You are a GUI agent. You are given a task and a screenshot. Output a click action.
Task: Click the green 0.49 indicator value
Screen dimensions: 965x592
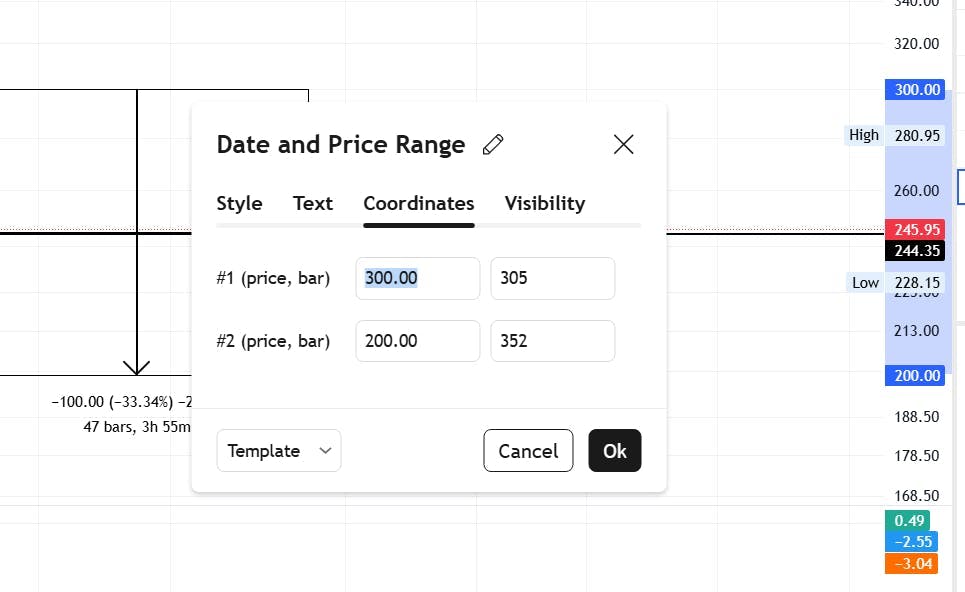(908, 521)
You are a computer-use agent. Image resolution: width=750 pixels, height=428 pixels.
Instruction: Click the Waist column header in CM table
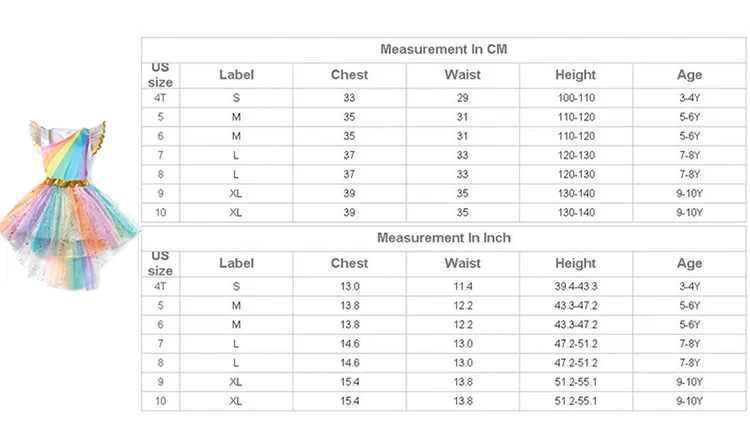[463, 75]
*-*-*
Task prompt:
Return only the lines from the line containing "Instruction: Click the" through the last line of the records above, both ends included, exactly as written, leaving pictures out.

Output of the exercise:
Instruction: Click the Waist column header in CM table
[463, 75]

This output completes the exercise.